NNiT: Width-Agnostic Neural Network Generation with Structurally Aligned Weight Spaces
arXiv:2603.00180v1 Announce Type: new Abstract: Generative modeling of neural network parameters is often tied to architectures because standard parameter representations rely on known weight-matrix dimensions. Generation is further complicated by permutation symmetries that allow networks to model similar input-output functions while having widely different, unaligned parameterizations. In this work, we introduce Neural Network Diffusion Transformers (NNiTs), which generate weights in a width-agnostic manner by tokenizing weight matrices into patches and modeling them as locally structured fields. We establish that Graph HyperNetworks (GHNs) with a convolutional neural network (CNN) decoder structurally align the weight space, creating the local correlation necessary for patch-based processing. Focusing on MLPs, where permutation symmetry is especially apparent, NNiT generates fully functional networks across a range of architectures. Our approach jointly models discrete architecture
arXiv:2603.00180v1 Announce Type: new Abstract: Generative modeling of neural network parameters is often tied to architectures because standard parameter representations rely on known weight-matrix dimensions. Generation is further complicated by permutation symmetries that allow networks to model similar input-output functions while having widely different, unaligned parameterizations. In this work, we introduce Neural Network Diffusion Transformers (NNiTs), which generate weights in a width-agnostic manner by tokenizing weight matrices into patches and modeling them as locally structured fields. We establish that Graph HyperNetworks (GHNs) with a convolutional neural network (CNN) decoder structurally align the weight space, creating the local correlation necessary for patch-based processing. Focusing on MLPs, where permutation symmetry is especially apparent, NNiT generates fully functional networks across a range of architectures. Our approach jointly models discrete architecture tokens and continuous weight patches within a single sequence model. On ManiSkill3 robotics tasks, NNiT achieves >85% success on architecture topologies unseen during training, while baseline approaches fail to generalize.
Executive Summary
This article introduces Neural Network Diffusion Transformers (NNiT), a novel approach to generative modeling of neural network parameters. NNIiT tokenizes weight matrices into patches and models them as locally structured fields, allowing for width-agnostic generation of weights. This approach is demonstrated to be effective on ManiSkill3 robotics tasks, achieving >85% success on unseen architecture topologies. The method jointly models discrete architecture tokens and continuous weight patches within a single sequence model, leveraging Graph HyperNetworks with a convolutional neural network (CNN) decoder to structurally align the weight space. NNIiT has significant implications for the field of neural network generation, enabling the creation of fully functional networks across a range of architectures.
Key Points
- ▸ Introduces Neural Network Diffusion Transformers (NNiT) for width-agnostic neural network generation
- ▸ Tokenizes weight matrices into patches and models them as locally structured fields
- ▸ Effectively generates weights across a range of architectures, including unseen topologies
Merits
Structural alignment of weight space
NNiT's use of Graph HyperNetworks with a CNN decoder enables the creation of locally correlated weight patches, facilitating patch-based processing.
Width-agnostic generation
NNiT's approach allows for the generation of weights in a width-agnostic manner, independent of known weight-matrix dimensions.

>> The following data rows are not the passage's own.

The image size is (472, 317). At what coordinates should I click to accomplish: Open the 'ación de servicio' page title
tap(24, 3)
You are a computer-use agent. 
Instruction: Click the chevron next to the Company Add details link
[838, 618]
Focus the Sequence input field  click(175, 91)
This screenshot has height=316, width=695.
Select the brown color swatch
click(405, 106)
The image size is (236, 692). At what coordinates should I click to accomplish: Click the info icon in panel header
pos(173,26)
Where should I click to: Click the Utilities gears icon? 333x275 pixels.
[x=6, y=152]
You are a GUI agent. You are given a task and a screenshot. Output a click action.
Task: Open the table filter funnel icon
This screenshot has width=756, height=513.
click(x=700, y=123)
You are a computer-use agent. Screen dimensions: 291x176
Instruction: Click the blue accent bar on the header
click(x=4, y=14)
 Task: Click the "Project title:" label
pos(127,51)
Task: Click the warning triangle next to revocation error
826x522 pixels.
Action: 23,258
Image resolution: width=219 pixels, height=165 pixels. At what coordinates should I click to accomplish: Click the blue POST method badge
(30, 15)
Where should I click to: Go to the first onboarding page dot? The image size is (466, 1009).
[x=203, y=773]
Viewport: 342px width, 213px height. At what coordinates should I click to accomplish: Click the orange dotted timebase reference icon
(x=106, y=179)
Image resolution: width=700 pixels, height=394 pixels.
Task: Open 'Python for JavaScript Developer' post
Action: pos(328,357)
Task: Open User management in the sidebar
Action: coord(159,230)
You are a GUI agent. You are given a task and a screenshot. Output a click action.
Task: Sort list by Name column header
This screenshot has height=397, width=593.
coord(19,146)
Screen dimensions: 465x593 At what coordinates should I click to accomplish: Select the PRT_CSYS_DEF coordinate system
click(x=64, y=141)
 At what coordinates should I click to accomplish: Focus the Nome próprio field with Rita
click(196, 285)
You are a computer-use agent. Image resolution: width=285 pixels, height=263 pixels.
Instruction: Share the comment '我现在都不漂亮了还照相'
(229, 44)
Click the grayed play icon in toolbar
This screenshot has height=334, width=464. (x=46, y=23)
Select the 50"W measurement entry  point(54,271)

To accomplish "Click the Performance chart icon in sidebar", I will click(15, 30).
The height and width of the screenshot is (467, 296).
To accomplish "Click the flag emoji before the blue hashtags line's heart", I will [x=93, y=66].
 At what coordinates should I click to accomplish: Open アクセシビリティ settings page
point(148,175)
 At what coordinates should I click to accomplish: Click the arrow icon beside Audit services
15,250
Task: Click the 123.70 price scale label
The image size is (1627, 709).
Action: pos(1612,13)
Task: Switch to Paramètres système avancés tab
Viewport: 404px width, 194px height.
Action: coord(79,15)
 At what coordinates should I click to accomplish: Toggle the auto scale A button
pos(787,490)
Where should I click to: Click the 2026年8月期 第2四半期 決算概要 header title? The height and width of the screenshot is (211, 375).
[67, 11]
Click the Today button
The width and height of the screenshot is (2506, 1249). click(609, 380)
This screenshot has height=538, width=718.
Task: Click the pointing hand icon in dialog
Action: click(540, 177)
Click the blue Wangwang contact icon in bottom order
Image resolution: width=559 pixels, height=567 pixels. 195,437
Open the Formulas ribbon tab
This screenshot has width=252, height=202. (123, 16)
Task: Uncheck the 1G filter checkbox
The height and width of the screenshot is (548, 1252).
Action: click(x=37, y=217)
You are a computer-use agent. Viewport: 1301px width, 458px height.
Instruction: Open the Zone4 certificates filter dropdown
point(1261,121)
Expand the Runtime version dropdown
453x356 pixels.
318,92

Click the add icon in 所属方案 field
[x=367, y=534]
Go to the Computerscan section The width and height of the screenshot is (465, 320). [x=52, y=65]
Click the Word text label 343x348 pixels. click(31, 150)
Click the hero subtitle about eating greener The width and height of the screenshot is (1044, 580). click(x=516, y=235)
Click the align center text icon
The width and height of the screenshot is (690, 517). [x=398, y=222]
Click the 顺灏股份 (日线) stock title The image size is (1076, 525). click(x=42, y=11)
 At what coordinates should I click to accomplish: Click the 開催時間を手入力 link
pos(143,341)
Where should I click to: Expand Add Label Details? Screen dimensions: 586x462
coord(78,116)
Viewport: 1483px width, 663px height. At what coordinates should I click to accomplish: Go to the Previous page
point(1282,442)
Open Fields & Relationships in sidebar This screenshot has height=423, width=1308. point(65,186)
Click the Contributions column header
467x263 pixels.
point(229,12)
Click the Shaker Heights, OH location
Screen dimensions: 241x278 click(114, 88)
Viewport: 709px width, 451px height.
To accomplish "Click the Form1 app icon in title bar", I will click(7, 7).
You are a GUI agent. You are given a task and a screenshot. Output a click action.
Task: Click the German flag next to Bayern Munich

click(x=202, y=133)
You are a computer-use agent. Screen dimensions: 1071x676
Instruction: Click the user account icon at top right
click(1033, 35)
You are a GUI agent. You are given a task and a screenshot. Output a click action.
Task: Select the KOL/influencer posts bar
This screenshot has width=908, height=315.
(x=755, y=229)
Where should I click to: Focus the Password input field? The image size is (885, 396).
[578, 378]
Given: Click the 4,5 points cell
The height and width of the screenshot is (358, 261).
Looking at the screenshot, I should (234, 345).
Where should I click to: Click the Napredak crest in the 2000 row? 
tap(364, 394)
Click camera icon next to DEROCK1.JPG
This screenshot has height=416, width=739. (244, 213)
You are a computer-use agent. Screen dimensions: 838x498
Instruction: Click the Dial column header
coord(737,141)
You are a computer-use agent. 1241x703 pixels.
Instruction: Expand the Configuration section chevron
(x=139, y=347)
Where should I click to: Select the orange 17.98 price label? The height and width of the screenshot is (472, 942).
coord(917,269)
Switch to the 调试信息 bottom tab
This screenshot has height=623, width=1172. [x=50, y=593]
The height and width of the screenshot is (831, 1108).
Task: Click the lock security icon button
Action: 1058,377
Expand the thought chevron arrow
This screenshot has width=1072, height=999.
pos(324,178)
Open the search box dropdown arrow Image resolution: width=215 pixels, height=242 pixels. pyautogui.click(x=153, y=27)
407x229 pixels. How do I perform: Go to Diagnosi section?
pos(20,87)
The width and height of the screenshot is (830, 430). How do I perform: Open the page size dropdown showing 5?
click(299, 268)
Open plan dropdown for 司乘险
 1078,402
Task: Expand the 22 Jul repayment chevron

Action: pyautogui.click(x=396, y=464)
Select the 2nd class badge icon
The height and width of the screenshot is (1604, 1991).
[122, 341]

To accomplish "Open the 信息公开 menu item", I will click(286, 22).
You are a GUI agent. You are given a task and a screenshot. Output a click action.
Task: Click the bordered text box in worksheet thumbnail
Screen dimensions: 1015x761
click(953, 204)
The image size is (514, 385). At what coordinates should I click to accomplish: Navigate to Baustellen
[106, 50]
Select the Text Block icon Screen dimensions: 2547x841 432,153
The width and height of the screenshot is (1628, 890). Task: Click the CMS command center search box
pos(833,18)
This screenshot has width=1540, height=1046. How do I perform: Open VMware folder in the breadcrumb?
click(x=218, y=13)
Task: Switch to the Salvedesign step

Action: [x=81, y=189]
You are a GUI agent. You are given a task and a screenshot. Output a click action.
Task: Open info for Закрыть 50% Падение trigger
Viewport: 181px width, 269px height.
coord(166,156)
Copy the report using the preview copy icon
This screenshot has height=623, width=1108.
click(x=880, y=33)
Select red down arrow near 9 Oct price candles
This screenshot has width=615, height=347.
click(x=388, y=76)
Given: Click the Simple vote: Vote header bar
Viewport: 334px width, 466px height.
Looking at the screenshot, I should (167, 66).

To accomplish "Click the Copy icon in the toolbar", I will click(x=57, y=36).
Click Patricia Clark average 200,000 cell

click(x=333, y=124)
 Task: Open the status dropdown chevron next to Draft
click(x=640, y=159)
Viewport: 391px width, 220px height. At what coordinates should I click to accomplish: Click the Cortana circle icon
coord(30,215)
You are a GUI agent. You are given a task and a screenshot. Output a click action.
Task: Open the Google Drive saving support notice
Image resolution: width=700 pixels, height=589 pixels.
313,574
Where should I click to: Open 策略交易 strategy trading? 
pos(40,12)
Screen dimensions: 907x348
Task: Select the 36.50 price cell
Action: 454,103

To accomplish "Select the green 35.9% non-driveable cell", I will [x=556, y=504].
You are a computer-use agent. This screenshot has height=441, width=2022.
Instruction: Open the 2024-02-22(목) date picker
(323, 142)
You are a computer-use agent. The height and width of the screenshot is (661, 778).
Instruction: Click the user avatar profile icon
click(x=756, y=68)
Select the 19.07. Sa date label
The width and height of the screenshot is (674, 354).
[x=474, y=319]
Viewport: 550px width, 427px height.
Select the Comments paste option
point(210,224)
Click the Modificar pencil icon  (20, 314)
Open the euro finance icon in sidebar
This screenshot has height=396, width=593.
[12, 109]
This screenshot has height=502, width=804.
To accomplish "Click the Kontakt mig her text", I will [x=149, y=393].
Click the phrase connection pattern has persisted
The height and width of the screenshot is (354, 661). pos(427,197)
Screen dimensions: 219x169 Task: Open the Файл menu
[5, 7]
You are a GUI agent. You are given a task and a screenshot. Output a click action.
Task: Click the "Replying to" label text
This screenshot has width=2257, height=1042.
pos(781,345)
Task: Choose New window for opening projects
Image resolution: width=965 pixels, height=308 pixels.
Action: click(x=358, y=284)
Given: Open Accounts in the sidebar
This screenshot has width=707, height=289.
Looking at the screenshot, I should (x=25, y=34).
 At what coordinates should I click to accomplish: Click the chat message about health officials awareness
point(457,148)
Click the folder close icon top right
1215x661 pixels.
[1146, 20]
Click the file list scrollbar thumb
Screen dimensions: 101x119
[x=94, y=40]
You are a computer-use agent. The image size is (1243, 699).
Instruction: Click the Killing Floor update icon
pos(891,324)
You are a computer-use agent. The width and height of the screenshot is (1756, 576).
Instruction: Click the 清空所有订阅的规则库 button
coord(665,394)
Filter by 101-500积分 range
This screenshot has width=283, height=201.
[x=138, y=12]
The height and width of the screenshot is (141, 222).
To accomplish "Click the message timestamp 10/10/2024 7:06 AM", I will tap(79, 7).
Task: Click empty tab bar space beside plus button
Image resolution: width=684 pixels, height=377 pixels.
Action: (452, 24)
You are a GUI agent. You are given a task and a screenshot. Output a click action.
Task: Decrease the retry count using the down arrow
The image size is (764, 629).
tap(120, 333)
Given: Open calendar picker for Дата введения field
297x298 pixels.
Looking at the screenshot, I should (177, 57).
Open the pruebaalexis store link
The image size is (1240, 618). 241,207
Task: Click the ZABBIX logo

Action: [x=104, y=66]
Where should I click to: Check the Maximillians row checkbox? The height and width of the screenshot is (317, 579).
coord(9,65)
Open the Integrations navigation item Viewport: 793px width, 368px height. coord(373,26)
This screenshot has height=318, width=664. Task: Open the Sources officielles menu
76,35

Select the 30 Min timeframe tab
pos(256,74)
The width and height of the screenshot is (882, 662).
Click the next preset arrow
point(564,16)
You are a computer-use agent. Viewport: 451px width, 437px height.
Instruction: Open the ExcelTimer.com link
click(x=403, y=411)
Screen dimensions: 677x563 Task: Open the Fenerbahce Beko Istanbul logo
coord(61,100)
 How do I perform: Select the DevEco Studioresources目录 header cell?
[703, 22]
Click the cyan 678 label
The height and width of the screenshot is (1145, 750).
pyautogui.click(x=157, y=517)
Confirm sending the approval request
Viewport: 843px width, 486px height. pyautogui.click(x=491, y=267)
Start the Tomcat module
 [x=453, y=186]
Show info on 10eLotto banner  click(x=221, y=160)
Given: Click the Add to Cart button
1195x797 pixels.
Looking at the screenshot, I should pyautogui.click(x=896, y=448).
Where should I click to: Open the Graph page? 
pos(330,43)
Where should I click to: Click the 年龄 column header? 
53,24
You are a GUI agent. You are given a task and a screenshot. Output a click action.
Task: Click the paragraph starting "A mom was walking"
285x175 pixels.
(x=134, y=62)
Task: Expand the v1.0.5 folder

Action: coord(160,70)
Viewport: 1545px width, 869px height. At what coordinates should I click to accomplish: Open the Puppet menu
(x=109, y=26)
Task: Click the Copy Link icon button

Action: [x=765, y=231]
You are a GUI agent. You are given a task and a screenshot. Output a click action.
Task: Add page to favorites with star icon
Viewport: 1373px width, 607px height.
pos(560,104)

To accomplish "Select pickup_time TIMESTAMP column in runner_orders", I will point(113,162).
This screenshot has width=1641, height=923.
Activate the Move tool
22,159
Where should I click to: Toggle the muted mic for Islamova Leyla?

Effective generalization to unseen topologies
NNiT achieves >85% success on ManiSkill3 robotics tasks with unseen architecture topologies, demonstrating its ability to generalize effectively.
Demerits
Complexity of the model
NNiT's architecture is complex, consisting of Graph HyperNetworks and a CNN decoder, which may be challenging to implement and optimize.
Limited evaluation on diverse tasks
The article primarily focuses on ManiSkill3 robotics tasks and may not have been extensively evaluated on diverse tasks or datasets.
Expert Commentary
While NNIiT is a groundbreaking approach to neural network generation, its practical implementation and optimization may be challenging. Moreover, the article primarily focuses on ManiSkill3 robotics tasks, and it is unclear whether NNIiT generalizes effectively to diverse tasks and datasets. Nevertheless, the method's potential to create fully functional networks across a range of architectures makes it an exciting development in the field. As the field of neural network generation continues to evolve, it will be essential to explore the limitations and applications of NNIiT in more depth.
Recommendations
- ✓ Further research is needed to optimize and implement NNIiT effectively, particularly in terms of its complexity and computational requirements.
- ✓ NNiT should be extensively evaluated on diverse tasks and datasets to assess its generalizability and robustness.